The Whole Product

One of the key concepts that’s stuck with me after reading Crossing the Chasm, Geoffrey Moore’s pivotal book about marketing high-tech products in a world in which buyers react differently to innovation, is the concept of the whole product. It’s one that a lot of product companies, especially those that focus closely on the technology side of product development, don’t get, very much to their detriment.

“Whole product” simply means that which is required to address 100% of a customer’s need. Counterintuitively, it’s almost never met simply by a technology product (the “generic product”), but typically requires partner products, services and other pieces to fill in the gap. Moore cites the example of a web browser as an example of a generic product, and the web browser plus plugins, HTML5 applications, an internet service provider, a search engine, and an easy way to buy goods online as the whole product.

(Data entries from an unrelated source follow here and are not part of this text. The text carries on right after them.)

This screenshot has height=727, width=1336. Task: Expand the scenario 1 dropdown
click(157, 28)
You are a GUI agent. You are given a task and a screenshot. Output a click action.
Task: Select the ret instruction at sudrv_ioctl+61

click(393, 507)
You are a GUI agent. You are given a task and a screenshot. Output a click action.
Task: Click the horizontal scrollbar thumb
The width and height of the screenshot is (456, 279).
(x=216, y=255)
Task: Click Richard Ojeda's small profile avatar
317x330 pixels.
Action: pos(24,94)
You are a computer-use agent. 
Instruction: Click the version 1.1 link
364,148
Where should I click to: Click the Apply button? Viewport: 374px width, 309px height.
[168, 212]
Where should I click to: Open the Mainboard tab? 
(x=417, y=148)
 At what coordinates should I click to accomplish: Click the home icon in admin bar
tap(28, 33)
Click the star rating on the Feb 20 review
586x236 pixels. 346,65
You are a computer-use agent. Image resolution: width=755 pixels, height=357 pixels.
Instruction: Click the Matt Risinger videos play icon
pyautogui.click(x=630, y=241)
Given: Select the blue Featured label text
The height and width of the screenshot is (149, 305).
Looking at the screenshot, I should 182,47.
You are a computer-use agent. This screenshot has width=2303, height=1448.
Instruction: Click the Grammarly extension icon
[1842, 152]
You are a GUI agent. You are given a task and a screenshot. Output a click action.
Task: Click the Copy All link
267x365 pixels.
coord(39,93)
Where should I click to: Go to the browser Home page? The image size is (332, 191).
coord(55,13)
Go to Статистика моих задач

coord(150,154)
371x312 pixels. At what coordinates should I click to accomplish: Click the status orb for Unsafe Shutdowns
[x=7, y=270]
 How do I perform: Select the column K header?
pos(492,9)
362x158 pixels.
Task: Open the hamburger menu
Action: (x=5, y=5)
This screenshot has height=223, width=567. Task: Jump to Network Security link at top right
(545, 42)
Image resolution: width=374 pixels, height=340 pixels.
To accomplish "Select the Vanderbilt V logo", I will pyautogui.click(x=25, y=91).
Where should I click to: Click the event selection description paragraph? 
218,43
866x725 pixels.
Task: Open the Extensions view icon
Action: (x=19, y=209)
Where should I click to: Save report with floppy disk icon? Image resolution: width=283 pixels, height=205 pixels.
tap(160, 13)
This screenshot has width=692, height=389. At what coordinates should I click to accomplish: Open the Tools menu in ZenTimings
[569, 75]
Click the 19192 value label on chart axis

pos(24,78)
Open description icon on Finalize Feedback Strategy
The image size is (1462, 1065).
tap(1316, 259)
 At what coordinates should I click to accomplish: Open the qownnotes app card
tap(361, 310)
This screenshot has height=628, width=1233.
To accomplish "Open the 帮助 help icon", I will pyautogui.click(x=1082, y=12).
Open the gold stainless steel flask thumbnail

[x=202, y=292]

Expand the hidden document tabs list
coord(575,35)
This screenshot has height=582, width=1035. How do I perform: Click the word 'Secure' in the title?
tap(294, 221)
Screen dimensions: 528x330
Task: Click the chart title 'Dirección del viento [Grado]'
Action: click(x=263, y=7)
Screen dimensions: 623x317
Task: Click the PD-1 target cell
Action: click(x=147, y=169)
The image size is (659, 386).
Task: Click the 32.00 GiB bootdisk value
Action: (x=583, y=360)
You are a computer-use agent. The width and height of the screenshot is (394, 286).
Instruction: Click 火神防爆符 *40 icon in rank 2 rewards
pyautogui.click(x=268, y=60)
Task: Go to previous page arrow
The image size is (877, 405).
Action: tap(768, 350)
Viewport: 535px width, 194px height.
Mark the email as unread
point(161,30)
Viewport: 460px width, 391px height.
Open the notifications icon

How do otherwise smart product companies fall into the trap of ignoring the whole product? Sometimes it’s just a question of not thinking hard enough about what the customer needs. A customer usually doesn’t need a new Android phone with a high megapixel camera; they need to take better pictures of their kids. So instead of competing solely on megapixel count and similar tech specs, whole product companies will invest in technologies to give the customers a better fit to their ultimate goal, such as image stabilization, easier ways to transfer the photos off the phone, system-wide easy access to photos so they can be shared, the ability to create books and calendars of the photos, and so forth.

But it’s so easy to fall into the “speeds and feeds” trap and not understand where the customer’s full needs are. It’s also easy to misjudge the needs of the customer and misunderstand that something that seems like “just another feature” is actually part of the whole product. Thus, the art of product management and product marketing.